However, they are questions which need to be answered to ensure that financial affairs are properly addressed and dealt with appropriately.

  • Is it simply a case of identifying who brought the most into the second relationship?
  • Does this need to go to their original children or split equally with the second family?
  • How much financial responsibility do you want to take for someone else’s children?
  • How much do you want to provide for your own children?
  • How should the Will be structured?
  • How do you avoid the potential for arguments and challenges to your Will?
  • If you have a business that involves some children but not others, do you want to leave the business to the ones running it but compensate the others by bequeathing them other assets?
  • How do you protect your own capital for your children without depriving your surviving spouse of the capital to provide an income?

Life policies and Trusts are a couple of the vehicles which are available to help you get the most from your financial plan.  Cash flow modeling can help explain and demonstrate whether there is sufficient income to support two families.  Openness about your financial affairs is always preferable and help from experienced financial planners essential.

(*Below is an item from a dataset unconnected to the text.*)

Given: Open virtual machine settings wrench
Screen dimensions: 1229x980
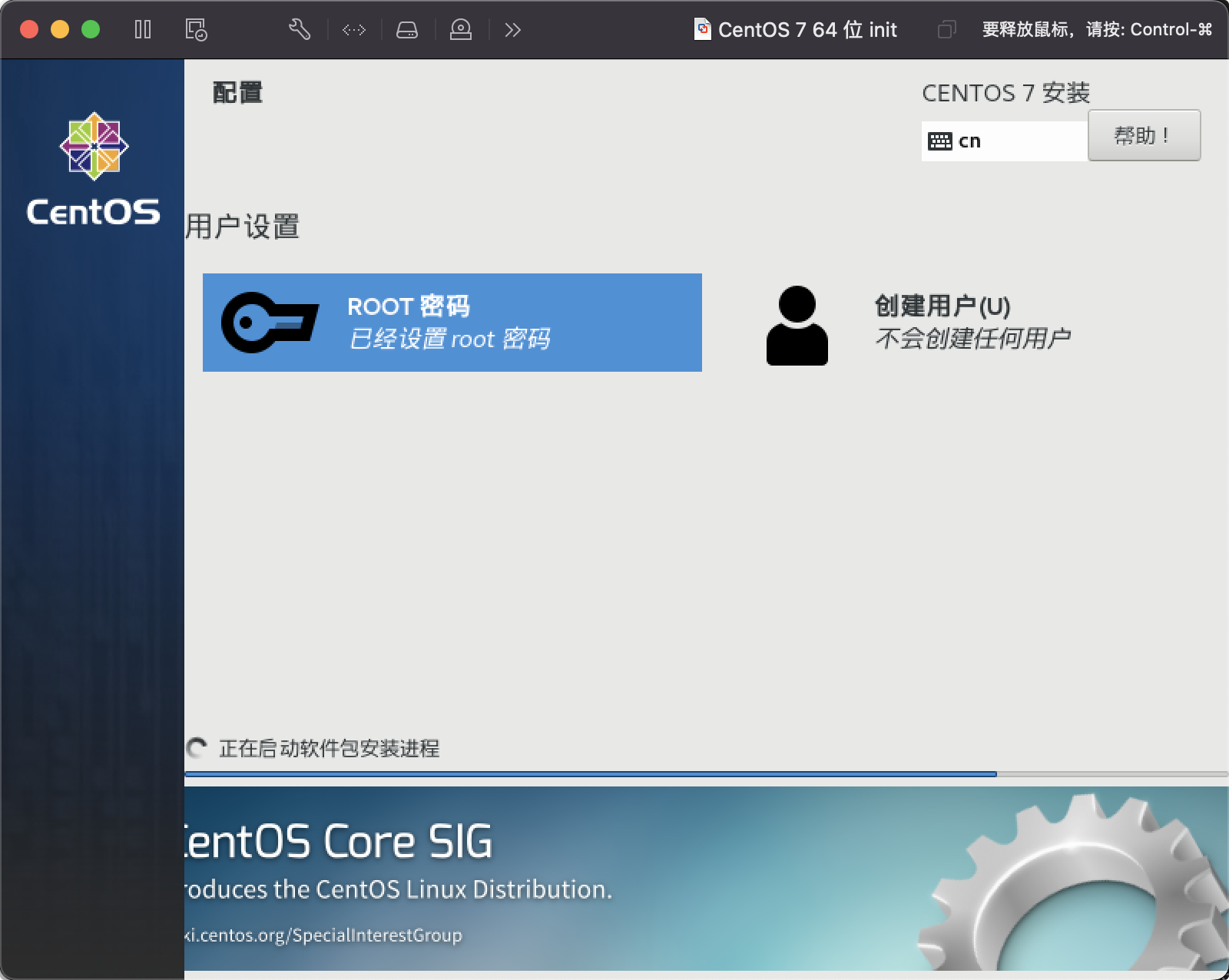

Often it is as much about the individual people involved; more diplomacy than financial but, nevertheless, seeking independent financial advice at an early stage is critical.

STOP PRESS: The inheritance tax (IHT) nil rate band will increase by 1% in 2015-16 to £329,000, the government has announced.  IHT is charged at 40% on the amount over the nil rate band.

And don’t forget that from April 2012 anyone who leaves over 10% of their estate to charity can choose to pay a reduced rate of 36%.